**THE PROBLEM**: When you reply, transcribe every line of the data below exactly.
--- RECORDS FOR THIS TASK Enclosed Below ---
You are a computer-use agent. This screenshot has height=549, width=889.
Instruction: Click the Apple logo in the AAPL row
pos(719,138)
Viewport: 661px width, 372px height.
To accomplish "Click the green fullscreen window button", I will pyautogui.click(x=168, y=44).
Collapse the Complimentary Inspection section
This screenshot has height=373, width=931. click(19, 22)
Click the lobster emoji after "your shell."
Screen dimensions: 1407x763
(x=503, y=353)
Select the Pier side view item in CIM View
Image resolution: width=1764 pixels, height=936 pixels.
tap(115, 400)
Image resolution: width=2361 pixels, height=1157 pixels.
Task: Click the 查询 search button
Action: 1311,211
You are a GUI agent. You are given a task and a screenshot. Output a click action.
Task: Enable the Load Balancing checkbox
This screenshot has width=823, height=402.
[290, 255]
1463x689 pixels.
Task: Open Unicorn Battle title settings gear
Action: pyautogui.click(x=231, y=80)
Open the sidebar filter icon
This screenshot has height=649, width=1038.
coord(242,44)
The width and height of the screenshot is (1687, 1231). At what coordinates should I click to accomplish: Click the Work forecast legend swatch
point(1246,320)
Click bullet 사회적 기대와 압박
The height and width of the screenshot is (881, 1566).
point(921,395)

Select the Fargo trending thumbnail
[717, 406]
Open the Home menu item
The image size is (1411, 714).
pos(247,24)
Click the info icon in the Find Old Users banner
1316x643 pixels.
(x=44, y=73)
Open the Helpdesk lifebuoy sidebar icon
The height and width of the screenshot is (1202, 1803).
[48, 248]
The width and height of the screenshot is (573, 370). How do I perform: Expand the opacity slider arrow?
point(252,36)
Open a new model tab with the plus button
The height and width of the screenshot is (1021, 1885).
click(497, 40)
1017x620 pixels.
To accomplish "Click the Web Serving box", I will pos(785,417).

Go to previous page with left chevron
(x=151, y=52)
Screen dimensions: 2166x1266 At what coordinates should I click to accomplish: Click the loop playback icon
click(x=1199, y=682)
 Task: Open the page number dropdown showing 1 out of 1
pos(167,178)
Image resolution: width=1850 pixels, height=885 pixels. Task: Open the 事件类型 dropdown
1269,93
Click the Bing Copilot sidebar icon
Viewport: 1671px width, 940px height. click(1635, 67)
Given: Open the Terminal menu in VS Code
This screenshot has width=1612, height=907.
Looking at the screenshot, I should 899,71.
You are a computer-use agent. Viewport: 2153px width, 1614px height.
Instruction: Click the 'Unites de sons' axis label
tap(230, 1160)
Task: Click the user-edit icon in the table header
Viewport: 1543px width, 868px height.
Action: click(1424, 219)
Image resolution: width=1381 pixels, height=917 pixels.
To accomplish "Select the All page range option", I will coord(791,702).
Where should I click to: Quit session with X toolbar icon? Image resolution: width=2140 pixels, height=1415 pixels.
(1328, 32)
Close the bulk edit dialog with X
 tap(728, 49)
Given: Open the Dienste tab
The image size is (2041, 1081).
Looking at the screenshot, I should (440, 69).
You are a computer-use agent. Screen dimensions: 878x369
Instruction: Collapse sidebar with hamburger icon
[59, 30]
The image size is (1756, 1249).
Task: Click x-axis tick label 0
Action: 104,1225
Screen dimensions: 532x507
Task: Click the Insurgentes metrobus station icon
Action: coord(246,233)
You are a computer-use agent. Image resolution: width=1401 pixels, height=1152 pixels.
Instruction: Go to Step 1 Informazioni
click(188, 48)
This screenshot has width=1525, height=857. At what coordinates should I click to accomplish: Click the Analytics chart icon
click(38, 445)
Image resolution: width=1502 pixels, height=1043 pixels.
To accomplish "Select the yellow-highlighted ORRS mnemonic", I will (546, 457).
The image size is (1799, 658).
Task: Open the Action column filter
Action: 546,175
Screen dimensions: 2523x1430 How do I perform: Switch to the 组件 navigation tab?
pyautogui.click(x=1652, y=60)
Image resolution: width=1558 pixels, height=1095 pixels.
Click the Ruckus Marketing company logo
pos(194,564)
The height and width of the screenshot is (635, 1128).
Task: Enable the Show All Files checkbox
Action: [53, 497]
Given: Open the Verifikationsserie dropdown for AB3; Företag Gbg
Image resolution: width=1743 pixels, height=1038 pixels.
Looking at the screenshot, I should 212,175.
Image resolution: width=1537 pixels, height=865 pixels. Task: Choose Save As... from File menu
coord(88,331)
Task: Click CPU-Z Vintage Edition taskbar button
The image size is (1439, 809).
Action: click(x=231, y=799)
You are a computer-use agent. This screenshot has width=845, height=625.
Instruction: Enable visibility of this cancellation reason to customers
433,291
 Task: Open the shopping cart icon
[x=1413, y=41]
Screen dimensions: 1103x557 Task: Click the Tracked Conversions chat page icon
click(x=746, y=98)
--- End of Enclosed RECORDS FOR THIS TASK ---
**ANSWER SPACE**:
You are a computer-use agent. This screenshot has height=549, width=889.
Instruction: Click the Apple logo in the AAPL row
pos(719,138)
Viewport: 661px width, 372px height.
To accomplish "Click the green fullscreen window button", I will pyautogui.click(x=168, y=44).
Collapse the Complimentary Inspection section
This screenshot has height=373, width=931. click(19, 22)
Click the lobster emoji after "your shell."
Screen dimensions: 1407x763
(x=503, y=353)
Select the Pier side view item in CIM View
Image resolution: width=1764 pixels, height=936 pixels.
tap(115, 400)
Image resolution: width=2361 pixels, height=1157 pixels.
Task: Click the 查询 search button
Action: 1311,211
You are a GUI agent. You are given a task and a screenshot. Output a click action.
Task: Enable the Load Balancing checkbox
This screenshot has width=823, height=402.
[290, 255]
1463x689 pixels.
Task: Open Unicorn Battle title settings gear
Action: pyautogui.click(x=231, y=80)
Open the sidebar filter icon
This screenshot has height=649, width=1038.
coord(242,44)
The width and height of the screenshot is (1687, 1231). At what coordinates should I click to accomplish: Click the Work forecast legend swatch
point(1246,320)
Click bullet 사회적 기대와 압박
The height and width of the screenshot is (881, 1566).
point(921,395)

Select the Fargo trending thumbnail
[717, 406]
Open the Home menu item
The image size is (1411, 714).
pos(247,24)
Click the info icon in the Find Old Users banner
1316x643 pixels.
(x=44, y=73)
Open the Helpdesk lifebuoy sidebar icon
The height and width of the screenshot is (1202, 1803).
[48, 248]
The width and height of the screenshot is (573, 370). How do I perform: Expand the opacity slider arrow?
point(252,36)
Open a new model tab with the plus button
The height and width of the screenshot is (1021, 1885).
click(497, 40)
1017x620 pixels.
To accomplish "Click the Web Serving box", I will pos(785,417).

Go to previous page with left chevron
(x=151, y=52)
Screen dimensions: 2166x1266 At what coordinates should I click to accomplish: Click the loop playback icon
click(x=1199, y=682)
 Task: Open the page number dropdown showing 1 out of 1
pos(167,178)
Image resolution: width=1850 pixels, height=885 pixels. Task: Open the 事件类型 dropdown
1269,93
Click the Bing Copilot sidebar icon
Viewport: 1671px width, 940px height. click(1635, 67)
Given: Open the Terminal menu in VS Code
This screenshot has width=1612, height=907.
Looking at the screenshot, I should 899,71.
You are a computer-use agent. Viewport: 2153px width, 1614px height.
Instruction: Click the 'Unites de sons' axis label
tap(230, 1160)
Task: Click the user-edit icon in the table header
Viewport: 1543px width, 868px height.
Action: click(1424, 219)
Image resolution: width=1381 pixels, height=917 pixels.
To accomplish "Select the All page range option", I will coord(791,702).
Where should I click to: Quit session with X toolbar icon? Image resolution: width=2140 pixels, height=1415 pixels.
(1328, 32)
Close the bulk edit dialog with X
 tap(728, 49)
Given: Open the Dienste tab
The image size is (2041, 1081).
Looking at the screenshot, I should (440, 69).
You are a computer-use agent. Screen dimensions: 878x369
Instruction: Collapse sidebar with hamburger icon
[59, 30]
The image size is (1756, 1249).
Task: Click x-axis tick label 0
Action: 104,1225
Screen dimensions: 532x507
Task: Click the Insurgentes metrobus station icon
Action: coord(246,233)
You are a computer-use agent. Image resolution: width=1401 pixels, height=1152 pixels.
Instruction: Go to Step 1 Informazioni
click(188, 48)
This screenshot has width=1525, height=857. At what coordinates should I click to accomplish: Click the Analytics chart icon
click(38, 445)
Image resolution: width=1502 pixels, height=1043 pixels.
To accomplish "Select the yellow-highlighted ORRS mnemonic", I will (546, 457).
The image size is (1799, 658).
Task: Open the Action column filter
Action: 546,175
Screen dimensions: 2523x1430 How do I perform: Switch to the 组件 navigation tab?
pyautogui.click(x=1652, y=60)
Image resolution: width=1558 pixels, height=1095 pixels.
Click the Ruckus Marketing company logo
pos(194,564)
The height and width of the screenshot is (635, 1128).
Task: Enable the Show All Files checkbox
Action: [53, 497]
Given: Open the Verifikationsserie dropdown for AB3; Företag Gbg
Image resolution: width=1743 pixels, height=1038 pixels.
Looking at the screenshot, I should 212,175.
Image resolution: width=1537 pixels, height=865 pixels. Task: Choose Save As... from File menu
coord(88,331)
Task: Click CPU-Z Vintage Edition taskbar button
The image size is (1439, 809).
Action: click(x=231, y=799)
You are a computer-use agent. This screenshot has width=845, height=625.
Instruction: Enable visibility of this cancellation reason to customers
433,291
 Task: Open the shopping cart icon
[x=1413, y=41]
Screen dimensions: 1103x557 Task: Click the Tracked Conversions chat page icon
click(x=746, y=98)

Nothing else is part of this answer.